Machine-learning-based hotspot detection using topological classification and critical feature extraction

• Published in: 2013 50th ACM/EDAC/IEEE Design Automation Conference (DAC) pp. 1 - 6
• Main Authors: Yu, Yen-Ting, Lin, Geng-He, Jiang, Iris Hui-Ru, Chiang, Charles
• Format: Conference Proceeding
• Language: English
• Published: New York, NY, USA ACM 29.05.2013; IEEE
• Series: ACM Conferences
• Subjects: Accuracy; Design for manufacturability; Feature extraction; fuzzy pattern matching; Hardware > Electronic design automation > Physical design (EDA); hotspot detection; Kernel; Layout; lithography hotspot; machine learning; support vector machine; Support vector machines; Training; Training data; design for manufacturability; fuzzy pattern matching; support vector machine; hotspot detection; machine learning; lithography hotspot
• ISBN: 1450320716; 9781450320719
• ISSN: 0738-100X
• DOI: 10.1145/2463209.2488816

Because of the widening sub-wavelength lithography gap in advanced fabrication technology, lithography hotspot detection has become an essential task in design for manufacturability.
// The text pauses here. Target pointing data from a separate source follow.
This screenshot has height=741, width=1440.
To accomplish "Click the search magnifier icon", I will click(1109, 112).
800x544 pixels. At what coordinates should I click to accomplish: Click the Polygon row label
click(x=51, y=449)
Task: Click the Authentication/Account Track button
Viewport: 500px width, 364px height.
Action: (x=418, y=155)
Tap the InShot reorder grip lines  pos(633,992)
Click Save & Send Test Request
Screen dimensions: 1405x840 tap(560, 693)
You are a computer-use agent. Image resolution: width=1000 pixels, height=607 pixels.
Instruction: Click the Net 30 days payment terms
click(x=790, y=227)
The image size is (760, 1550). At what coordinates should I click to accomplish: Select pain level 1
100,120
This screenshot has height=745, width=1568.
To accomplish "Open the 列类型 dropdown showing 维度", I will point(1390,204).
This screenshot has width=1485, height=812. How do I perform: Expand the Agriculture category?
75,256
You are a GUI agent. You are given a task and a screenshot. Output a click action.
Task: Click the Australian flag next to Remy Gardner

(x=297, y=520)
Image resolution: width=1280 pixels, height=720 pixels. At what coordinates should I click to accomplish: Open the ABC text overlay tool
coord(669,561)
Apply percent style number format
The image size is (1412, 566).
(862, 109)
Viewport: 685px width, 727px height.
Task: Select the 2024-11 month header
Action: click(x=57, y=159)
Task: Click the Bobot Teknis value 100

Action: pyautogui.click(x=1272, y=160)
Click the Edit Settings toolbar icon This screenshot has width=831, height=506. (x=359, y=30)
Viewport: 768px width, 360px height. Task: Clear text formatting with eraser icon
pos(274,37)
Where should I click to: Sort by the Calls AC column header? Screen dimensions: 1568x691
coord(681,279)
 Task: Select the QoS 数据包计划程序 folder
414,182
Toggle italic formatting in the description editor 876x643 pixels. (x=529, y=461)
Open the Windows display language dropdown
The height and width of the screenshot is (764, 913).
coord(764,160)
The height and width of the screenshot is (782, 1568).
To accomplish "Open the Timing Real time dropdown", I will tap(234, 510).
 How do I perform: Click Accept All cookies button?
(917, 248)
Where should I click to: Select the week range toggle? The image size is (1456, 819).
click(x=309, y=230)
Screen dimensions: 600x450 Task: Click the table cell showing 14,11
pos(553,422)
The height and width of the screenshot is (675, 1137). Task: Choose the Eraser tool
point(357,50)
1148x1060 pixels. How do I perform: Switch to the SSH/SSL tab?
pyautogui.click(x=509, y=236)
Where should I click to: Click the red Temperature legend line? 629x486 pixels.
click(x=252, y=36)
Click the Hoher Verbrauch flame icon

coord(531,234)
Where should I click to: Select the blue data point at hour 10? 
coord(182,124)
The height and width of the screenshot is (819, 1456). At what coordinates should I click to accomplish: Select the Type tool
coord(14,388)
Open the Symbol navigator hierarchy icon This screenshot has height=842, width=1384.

Current state-of-the-art works unite pattern matching and machine learning engines. Unlike them, we fully exploit the strengths of machine learning using novel techniques. By combing topological classification and critical feature extraction, our hotspot detection framework achieves very high accuracy. Furthermore, to speed up the evaluation, we verify only possible layout clips instead of full-layout scanning. After detection, we filter hotspots to reduce the false alarm. Experimental results show that the proposed framework is very accurate and demonstrates a rapid training convergence. Moreover, our framework outperforms the 2012 CAD Contest at ICCAD winner on accuracy and false alarm.